**EXERCISE GOAL**
Could you copy the lines below verbatim, beginning at the line that contains "[feedlyで更新情報を購読] (315, 678)" and stopping after the line that contains "即時新聞 (145, 87)"?

[Items from a data source]
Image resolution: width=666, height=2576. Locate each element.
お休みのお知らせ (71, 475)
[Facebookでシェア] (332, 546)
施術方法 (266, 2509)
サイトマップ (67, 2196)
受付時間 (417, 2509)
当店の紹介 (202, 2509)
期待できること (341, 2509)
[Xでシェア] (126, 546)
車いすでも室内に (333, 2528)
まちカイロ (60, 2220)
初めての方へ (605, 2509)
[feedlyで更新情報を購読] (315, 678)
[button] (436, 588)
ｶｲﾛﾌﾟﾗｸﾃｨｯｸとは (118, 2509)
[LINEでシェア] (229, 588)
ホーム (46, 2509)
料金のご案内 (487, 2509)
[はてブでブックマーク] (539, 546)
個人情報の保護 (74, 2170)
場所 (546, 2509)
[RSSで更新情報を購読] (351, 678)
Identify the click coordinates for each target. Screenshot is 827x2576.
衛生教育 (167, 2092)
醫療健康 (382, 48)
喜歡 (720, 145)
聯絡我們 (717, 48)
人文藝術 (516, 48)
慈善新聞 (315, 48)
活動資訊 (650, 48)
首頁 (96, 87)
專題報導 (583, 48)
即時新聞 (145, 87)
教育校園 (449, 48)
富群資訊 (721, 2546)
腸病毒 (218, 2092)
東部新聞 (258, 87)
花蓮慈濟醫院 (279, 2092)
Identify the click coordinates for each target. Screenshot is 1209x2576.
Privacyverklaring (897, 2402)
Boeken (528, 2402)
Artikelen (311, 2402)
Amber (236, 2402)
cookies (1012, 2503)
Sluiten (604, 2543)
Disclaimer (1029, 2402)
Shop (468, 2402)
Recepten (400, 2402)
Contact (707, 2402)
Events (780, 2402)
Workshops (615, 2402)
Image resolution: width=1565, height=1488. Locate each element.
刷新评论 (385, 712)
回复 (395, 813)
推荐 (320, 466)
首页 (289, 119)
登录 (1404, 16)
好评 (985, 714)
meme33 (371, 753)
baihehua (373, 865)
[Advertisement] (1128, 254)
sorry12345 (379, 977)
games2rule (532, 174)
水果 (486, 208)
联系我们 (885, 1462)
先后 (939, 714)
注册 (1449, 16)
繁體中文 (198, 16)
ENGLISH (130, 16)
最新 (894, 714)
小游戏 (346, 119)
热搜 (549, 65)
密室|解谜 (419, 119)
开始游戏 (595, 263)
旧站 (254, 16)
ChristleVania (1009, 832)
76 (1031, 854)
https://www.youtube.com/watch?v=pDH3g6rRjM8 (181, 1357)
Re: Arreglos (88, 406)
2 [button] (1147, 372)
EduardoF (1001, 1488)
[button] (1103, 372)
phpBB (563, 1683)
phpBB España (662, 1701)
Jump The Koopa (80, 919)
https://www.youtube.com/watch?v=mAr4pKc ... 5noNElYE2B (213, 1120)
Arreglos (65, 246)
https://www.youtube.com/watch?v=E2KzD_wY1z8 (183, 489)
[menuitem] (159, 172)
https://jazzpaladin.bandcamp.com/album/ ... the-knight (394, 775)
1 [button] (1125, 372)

**OUTPUT OF THE TASK**
[feedlyで更新情報を購読] (315, 678)
[button] (436, 588)
ｶｲﾛﾌﾟﾗｸﾃｨｯｸとは (118, 2509)
[LINEでシェア] (229, 588)
ホーム (46, 2509)
料金のご案内 (487, 2509)
[はてブでブックマーク] (539, 546)
個人情報の保護 (74, 2170)
場所 (546, 2509)
[RSSで更新情報を購読] (351, 678)
Identify the click coordinates for each target. Screenshot is 827x2576.
衛生教育 (167, 2092)
醫療健康 (382, 48)
喜歡 (720, 145)
聯絡我們 (717, 48)
人文藝術 (516, 48)
慈善新聞 (315, 48)
活動資訊 (650, 48)
首頁 (96, 87)
專題報導 (583, 48)
即時新聞 (145, 87)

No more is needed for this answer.